Topic: Problem of deltaT in nldeidynamic simulation

Dear all,

I'm working on one none linear dynamic analysis.

                     nldeidynamic nsteps 400000 dumpcoef 0 deltat 0.00002 nmodules 1

In the output, following sentence came out:
                     
                     deltaT reduced to 8.514585e-10, Tmin is 2.674936e-09

My question is should I have to adjust the deltaT to 8.514585e-10, so that I can get reasonable output?
How should I select the deltaT value?

Appreicate your help.
Have a good weekend.

Re: Problem of deltaT in nldeidynamic simulation

Dear Vigoss,
the analysis you're performing is a non-linear dynamic with explicit integration. This integration scheme leads to extremely small time increments, expecially if dumpcoef is zero. Damping is often used to stabilize such kind of analyses.

You should select the initial deltaT in a way that deltaT * numberOfIncrements = final desired time (e.g. the final time of a ground motion).

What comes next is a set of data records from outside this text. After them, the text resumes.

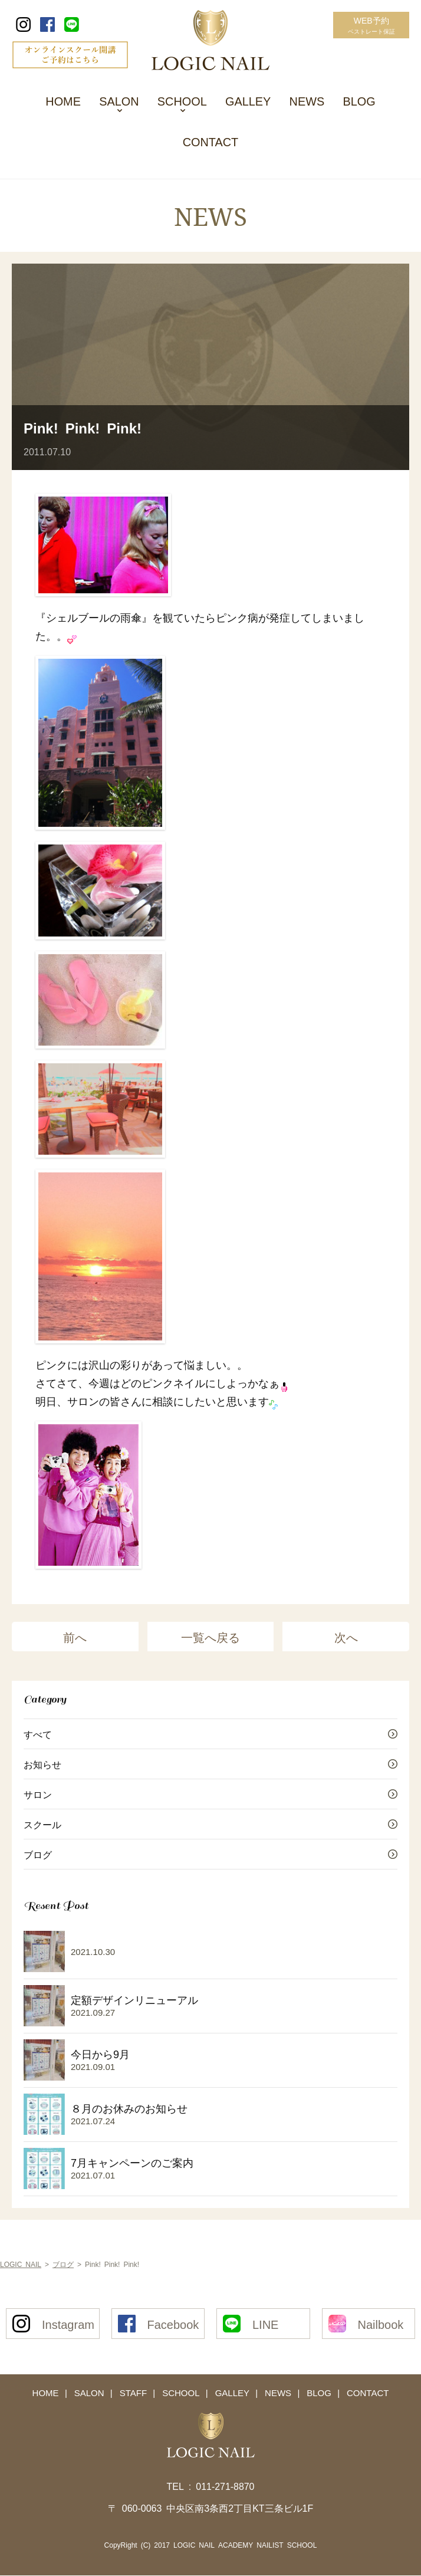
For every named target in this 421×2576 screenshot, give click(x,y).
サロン (38, 1795)
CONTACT (210, 141)
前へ (75, 1638)
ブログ (38, 1855)
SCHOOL (181, 100)
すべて (38, 1735)
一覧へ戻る (210, 1638)
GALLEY (248, 100)
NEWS (307, 100)
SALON (118, 100)
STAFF (133, 2393)
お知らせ (42, 1765)
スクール (42, 1825)
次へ (346, 1638)
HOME (62, 100)
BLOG (360, 100)
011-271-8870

To avoid the explicit integration scheme, try to use NonLinearDynamic (unfortunately it is not documented in OOFEM manual).

Regards,
Giovanni

3

Re: Problem of deltaT in nldeidynamic simulation

HI, the explicit integration is only conditionally stable, the time increment should  be less than Tn/Pi, where Tn is the smallest vibration period. Typically, you can only estimate the value of Tn.
What oofem is doing: it estimates the Tn, based on diagonal entiries of stifness and mass matrices and adjusts the time increment, if necessary. However, this is only the estimate of Tn, the actual one can be smaller, so its safe to adjust the time increment to a value below the recommended one.

Re: Problem of deltaT in nldeidynamic simulation

In the manual page for DIIDynamic here, the damping coeffs are eta and delta, not alpha and beta as written.